Leipzig: „Rosenkavalier“, Richard Strauss (zweite Besprechung)

Die Marschallin sinniert darüber in ihrem wunderbaren Dialog im ersten Akt, will die Uhren gar stehen lassen, kommt aber doch zum Schluss, dass man das Fortschreiten der Zeit einfach als gottgegeben akzeptieren muss. Die ganze Oper ist ein einziger – meisterhafter – Anachronismus. Da werden Elemente aus verschiedenen Epochen gekonnt durcheinandergeworfen und auch frei erfunden, einzig mit dem Ziel tief in die seelischen Befindlichkeiten der Menschen zu blicken. Diesen anachronistischen Ansatz verfolgt das Inszenierungsteam um Regisseur Michael Schulz in dieser Neuproduktion an der Oper Leipzig mit bestechender Klugheit. Michael Schulz, der Bühnenbildner Dirk Becker und die Kostümdesignerin Renée Listerdal bringen das Werk als spannende, unterhaltsame und zugleich tiefsinnige Zeitreise auf die Bühne, stellen jeden der drei Akte in eine Zeit des Umbruchs.

:::

• _AUFGABEN_
1. Wiederhole wortgetreu einen Abschnitt aus der Besprechung des Leipziger „Rosenkavalier“. Beginne bei den Worten „Die Marschallin sinniert“ und höre nach „Zeit des Umbruchs.“ auf.
2. Wer entwarf laut der Besprechung des Leipziger „Rosenkavalier“ die Kostüme für die Neuproduktion?

:::

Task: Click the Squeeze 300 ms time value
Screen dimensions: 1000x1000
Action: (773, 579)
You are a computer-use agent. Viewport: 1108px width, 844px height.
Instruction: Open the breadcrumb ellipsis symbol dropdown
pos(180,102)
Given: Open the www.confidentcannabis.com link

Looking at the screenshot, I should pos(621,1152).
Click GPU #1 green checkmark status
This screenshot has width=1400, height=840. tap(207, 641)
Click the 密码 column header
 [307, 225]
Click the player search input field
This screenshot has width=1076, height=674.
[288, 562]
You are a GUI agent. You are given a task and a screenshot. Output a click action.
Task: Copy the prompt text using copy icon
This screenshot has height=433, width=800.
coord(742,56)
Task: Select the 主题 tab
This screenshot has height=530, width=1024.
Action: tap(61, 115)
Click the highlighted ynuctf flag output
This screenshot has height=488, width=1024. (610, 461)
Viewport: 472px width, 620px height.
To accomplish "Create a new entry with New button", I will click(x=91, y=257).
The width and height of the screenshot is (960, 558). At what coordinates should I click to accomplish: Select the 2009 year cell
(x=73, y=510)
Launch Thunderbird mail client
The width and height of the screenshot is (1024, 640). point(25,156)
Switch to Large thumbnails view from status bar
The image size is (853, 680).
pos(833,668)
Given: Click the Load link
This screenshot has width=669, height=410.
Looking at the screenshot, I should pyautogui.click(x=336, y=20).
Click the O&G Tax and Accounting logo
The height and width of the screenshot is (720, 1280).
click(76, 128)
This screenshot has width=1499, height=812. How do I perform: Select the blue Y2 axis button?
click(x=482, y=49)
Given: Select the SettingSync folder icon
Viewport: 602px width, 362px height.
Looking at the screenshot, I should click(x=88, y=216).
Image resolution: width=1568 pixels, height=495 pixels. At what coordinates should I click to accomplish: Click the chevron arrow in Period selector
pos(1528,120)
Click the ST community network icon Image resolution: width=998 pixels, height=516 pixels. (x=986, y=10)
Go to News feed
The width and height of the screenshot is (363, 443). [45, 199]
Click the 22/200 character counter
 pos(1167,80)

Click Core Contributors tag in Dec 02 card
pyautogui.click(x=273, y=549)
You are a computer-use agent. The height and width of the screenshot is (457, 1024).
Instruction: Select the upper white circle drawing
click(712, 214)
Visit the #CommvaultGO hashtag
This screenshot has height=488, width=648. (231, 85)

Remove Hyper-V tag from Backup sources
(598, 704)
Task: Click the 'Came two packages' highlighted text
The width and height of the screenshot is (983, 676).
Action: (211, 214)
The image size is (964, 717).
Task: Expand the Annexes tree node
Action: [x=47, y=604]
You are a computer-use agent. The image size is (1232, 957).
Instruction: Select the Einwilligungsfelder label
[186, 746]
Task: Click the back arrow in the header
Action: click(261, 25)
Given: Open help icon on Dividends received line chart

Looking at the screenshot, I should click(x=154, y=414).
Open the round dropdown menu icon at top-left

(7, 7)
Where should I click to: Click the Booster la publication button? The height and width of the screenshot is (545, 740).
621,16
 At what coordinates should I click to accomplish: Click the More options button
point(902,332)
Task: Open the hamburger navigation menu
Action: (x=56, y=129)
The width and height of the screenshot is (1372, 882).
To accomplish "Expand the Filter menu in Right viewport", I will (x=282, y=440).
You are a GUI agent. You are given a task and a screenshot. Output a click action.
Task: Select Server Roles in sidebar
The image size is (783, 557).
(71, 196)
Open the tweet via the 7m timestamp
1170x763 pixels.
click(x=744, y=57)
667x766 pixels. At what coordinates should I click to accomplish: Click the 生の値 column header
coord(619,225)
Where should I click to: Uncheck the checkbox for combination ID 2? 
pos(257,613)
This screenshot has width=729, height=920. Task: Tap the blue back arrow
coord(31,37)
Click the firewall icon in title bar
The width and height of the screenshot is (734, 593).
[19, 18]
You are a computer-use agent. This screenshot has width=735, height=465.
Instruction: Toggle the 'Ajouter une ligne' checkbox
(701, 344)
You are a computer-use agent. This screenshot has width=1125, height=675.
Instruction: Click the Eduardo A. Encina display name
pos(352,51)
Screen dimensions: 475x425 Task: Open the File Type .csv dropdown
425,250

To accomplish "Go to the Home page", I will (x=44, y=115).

:::

• _LÖSUNGEN_
1.
Die Marschallin sinniert darüber in ihrem wunderbaren Dialog im ersten Akt, will die Uhren gar stehen lassen, kommt aber doch zum Schluss, dass man das Fortschreiten der Zeit einfach als gottgegeben akzeptieren muss. Die ganze Oper ist ein einziger – meisterhafter – Anachronismus. Da werden Elemente aus verschiedenen Epochen gekonnt durcheinandergeworfen und auch frei erfunden, einzig mit dem Ziel tief in die seelischen Befindlichkeiten der Menschen zu blicken. Diesen anachronistischen Ansatz verfolgt das Inszenierungsteam um Regisseur Michael Schulz in dieser Neuproduktion an der Oper Leipzig mit bestechender Klugheit. Michael Schulz, der Bühnenbildner Dirk Becker und die Kostümdesignerin Renée Listerdal bringen das Werk als spannende, unterhaltsame und zugleich tiefsinnige Zeitreise auf die Bühne, stellen jeden der drei Akte in eine Zeit des Umbruchs.

2. Renée Listerdal.